近代日本の名画を参照した自画像などを通して、近代美術の展開と自身の関係を探求。そうしたアーティスト活動を並行し、私塾「パープルーム予備校」が拠点のアーティスト・コミュニティ「パープルーム」を主宰する梅津庸一が、展覧会のキュレーションを行う。
「共同体」がテーマの本展で10〜70代の幅広い年代のアーティストが見せるのは、濃密なやりとりと断絶。友人同士や同じ主義主張を持つ者たちによって組織されるグループ展とは一線を画し、それぞれの出展者たちの文脈・性質が絡み合い、ときに断絶することで融和や不和を露わにする。そして同時に、鑑賞者の目を通して、その場にいない他者の存在が紐づけられることが期待されるという。

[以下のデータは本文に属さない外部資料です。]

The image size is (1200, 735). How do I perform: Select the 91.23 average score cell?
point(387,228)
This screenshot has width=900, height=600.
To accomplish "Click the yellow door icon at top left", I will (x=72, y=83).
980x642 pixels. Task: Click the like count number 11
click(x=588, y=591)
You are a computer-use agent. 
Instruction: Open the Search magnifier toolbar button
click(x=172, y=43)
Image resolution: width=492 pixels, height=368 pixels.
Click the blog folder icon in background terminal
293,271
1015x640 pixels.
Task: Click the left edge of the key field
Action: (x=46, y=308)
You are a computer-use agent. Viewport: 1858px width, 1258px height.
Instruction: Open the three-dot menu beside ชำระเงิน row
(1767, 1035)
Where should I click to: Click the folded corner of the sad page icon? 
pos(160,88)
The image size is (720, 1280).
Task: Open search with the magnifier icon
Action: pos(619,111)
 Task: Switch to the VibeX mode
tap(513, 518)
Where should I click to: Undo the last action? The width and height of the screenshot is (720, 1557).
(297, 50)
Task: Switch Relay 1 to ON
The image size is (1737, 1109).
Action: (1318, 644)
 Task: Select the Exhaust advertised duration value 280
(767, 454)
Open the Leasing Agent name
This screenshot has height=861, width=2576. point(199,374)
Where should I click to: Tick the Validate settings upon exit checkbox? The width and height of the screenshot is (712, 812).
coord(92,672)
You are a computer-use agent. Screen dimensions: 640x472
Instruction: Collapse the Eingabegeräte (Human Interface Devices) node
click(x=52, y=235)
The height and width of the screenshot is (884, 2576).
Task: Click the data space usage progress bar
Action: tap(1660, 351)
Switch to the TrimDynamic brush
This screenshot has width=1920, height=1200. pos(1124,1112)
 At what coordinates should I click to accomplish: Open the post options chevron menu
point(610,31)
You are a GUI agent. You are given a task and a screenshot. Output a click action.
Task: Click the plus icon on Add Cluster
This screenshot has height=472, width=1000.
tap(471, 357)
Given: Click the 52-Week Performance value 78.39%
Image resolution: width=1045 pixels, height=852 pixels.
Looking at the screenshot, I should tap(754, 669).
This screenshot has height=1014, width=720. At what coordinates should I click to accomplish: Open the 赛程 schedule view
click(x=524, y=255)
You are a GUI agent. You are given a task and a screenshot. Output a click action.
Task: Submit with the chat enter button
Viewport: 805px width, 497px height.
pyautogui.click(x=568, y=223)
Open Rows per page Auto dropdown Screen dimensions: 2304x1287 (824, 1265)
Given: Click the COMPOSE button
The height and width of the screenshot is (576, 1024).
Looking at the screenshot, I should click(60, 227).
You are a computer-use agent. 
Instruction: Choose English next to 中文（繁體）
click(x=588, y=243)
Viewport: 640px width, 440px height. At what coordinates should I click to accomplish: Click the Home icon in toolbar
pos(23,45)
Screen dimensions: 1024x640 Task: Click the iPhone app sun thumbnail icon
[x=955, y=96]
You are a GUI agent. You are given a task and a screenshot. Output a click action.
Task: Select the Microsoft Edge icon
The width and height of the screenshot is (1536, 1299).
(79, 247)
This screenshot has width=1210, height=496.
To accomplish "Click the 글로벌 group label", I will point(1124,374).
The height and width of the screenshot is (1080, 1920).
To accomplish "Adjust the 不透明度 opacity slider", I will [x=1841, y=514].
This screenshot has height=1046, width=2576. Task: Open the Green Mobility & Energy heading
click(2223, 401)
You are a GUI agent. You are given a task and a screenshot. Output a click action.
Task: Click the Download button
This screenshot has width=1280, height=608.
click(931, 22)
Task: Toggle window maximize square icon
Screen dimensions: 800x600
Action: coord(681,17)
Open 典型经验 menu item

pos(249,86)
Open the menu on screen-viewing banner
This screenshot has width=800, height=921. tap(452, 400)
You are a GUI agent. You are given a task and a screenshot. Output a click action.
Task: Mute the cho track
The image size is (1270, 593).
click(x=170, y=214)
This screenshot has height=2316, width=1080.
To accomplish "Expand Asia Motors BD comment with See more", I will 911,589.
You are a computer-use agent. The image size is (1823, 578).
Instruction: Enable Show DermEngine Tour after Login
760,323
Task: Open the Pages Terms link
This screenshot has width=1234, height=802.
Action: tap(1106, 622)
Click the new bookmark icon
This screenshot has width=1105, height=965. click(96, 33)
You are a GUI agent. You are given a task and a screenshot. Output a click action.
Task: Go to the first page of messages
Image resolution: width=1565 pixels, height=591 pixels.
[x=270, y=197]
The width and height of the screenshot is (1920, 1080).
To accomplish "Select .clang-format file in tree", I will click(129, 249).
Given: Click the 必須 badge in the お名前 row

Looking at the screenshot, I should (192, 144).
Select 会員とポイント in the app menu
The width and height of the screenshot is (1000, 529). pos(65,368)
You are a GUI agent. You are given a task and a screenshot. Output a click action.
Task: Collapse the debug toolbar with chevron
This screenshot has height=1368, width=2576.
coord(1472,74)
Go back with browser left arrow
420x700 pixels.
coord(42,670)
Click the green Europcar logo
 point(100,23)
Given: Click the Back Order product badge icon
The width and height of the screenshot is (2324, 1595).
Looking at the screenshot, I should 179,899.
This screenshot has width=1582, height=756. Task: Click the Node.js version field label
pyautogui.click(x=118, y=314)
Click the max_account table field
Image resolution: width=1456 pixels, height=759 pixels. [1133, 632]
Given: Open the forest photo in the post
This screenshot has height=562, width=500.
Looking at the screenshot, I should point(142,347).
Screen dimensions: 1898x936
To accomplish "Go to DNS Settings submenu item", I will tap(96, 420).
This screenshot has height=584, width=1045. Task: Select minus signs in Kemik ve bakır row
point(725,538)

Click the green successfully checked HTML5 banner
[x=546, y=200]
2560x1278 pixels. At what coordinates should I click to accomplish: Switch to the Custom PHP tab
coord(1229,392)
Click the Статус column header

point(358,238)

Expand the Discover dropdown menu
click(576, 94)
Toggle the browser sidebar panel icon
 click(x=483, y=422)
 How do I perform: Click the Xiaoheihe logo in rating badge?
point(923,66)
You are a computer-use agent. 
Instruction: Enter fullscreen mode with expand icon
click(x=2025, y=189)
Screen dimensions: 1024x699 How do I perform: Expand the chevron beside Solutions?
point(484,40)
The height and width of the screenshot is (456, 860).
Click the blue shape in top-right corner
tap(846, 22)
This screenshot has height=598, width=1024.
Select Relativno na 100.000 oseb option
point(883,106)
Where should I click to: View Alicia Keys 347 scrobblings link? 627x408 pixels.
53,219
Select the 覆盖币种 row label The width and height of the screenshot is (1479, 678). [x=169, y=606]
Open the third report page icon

参加作家は、画家・フランスの美術史の専門家の松浦寿夫、1960年代後半より鳥取で前衛美術家集団「スペースプラン」に参加、現在も同地で精力的に画家として活動するフナイタケヒコ、パープルーム予備校1期生であり、パープルームの日常を描いたアニメーションを出品する安藤裕美。
そして、京都を拠点に、ネットを通じて多くの人が共有するキャラクター絵画などの文法を踏襲しているユ、六萠、大谷石、粉末パテ、木材で人型の彫刻をつくる大野陽生、シェアハウス「渋家」の派生ユニット「渋家分離派」が加わる。梅津は、高尾山で行ったパフォーマンスの映像作品と、ゴーギャンの《マナオ・トゥパパウ(死霊が見ている)》を下敷きに、パープルーム予備校生・安藤裕美を描いた作品などを展示する。